Don't Let Your Employee Engagement Survey Be a Cause for Disengagement
An employee engagement survey can be one of the more demoralizing corporate initiatives that an employee experiences. If response rates are declining every year, if cafeteria conversations are different in tone and substance to survey comments, if the people who implement the survey are expressing a sense of dread, it could be that your engagement survey is causing more problems than it's solving.
Patrick Lencioni writes about The Five Dysfunctions of a Team. Here are the three most common dysfunctions of an engagement survey:
- After you push employees to meet last year's participation rate, you finally get the results and...nothing happens
- For many people in their jobs, their biggest problem is that they're overwhelmed with work. If you're not careful, engagement surveys create additional work that don't appear to do much
- The more disengaged an employee becomes, the less likely they are to complete the survey at all. If they do, the less likely they are to tell employers what they really think
Make Sure Something Happens
Organizations can debate for months about which results to share with employees, managers and so forth.
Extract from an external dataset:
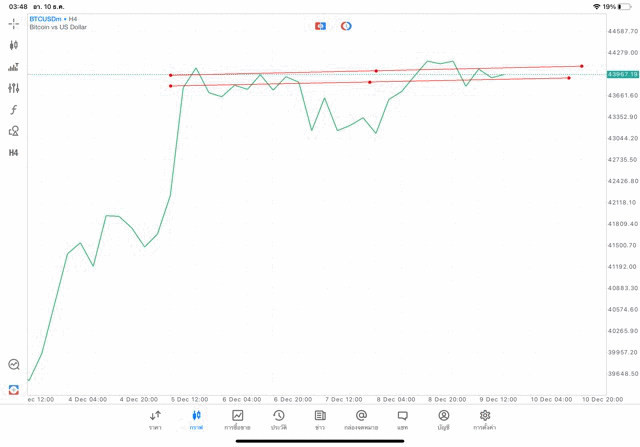The image size is (640, 447).
Task: Open the sliders chart settings icon
Action: pyautogui.click(x=14, y=88)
Some never get so far as even to thank employees for their participation. Propose and get approval for the specific action that the organization will take before you ever administer the survey. Select 1 to 2 benchmark corporate questions and get executive alignment to take specific action depending on where the result falls. Now you have preapproval on a corporate effort based on initial survey results that you can use early to communicate action and demonstrate responsiveness.
Be Cautious of Creating More WorK
An employee engagement survey can generate lots of activity: committees, initiatives, meetings and projects. Now imagine that your past few surveys have all created work for employees that never came to fruition and was never promoted or celebrated. Eventually these employees will start to associate engagement surveys with additional and pointless work.
Pay attention to the cafeteria and break room conversations. Pick up the phone and get insights from tapped-in managers and directors on how prior surveys are perceived. In addition to these qualitative responses, note when it's much harder to get to last year's survey completion rate. After the fact, look for anomalies like huge score increases or decreases. Corroborate these inputs by talking with HR business partners, site leadership, HR call centers and front-line managers as you are able.
Be Mindful of Disengaged Employees
It can take courage to give honest feedback even in the best of environments and an engagement survey often introduces risk and the threat of change. Employees who are stressed and disengaged are unlikely to come forward and declare, "I've stopped caring much about my work because I think what I do doesn't matter or isn't appreciated," or, "I don't like our leadership," or "I think the organization's new strategic direction is just like the last, and that one didn't work either."
Employees who feel like this and who are additionally pressured to complete a survey to meet an arbitrary participation metric may say untrue or less true things. They may answer every question with a noncommittal "agree" or focus on generic complaints that fail to address root causes.
On the flip side, we see similar tactics from leaders who don't want to change and may be vested in avoiding negative survey results. They say things like, "I need to see my specific results before we can do anything," or "How do you validate these responses?"
Make the Most of the Opportunity
The messaging of an engagement survey is important, especially if prior surveys have been ignored by leadership or perceived as ineffective by employees. Focusing on an arbitrary participation number is also problematic. It tends to warp the quality of your sample as managers pressure their teams to "just get it done." As mentioned earlier, one of the biggest red flags for an engagement survey is when you find yourself having to work harder to achieve the same participation rate.
Employee engagement surveys are an opportunity to invite feedback that has tremendous potential to make your organization stronger. Make the most of that opportunity by avoiding these more common pitfalls.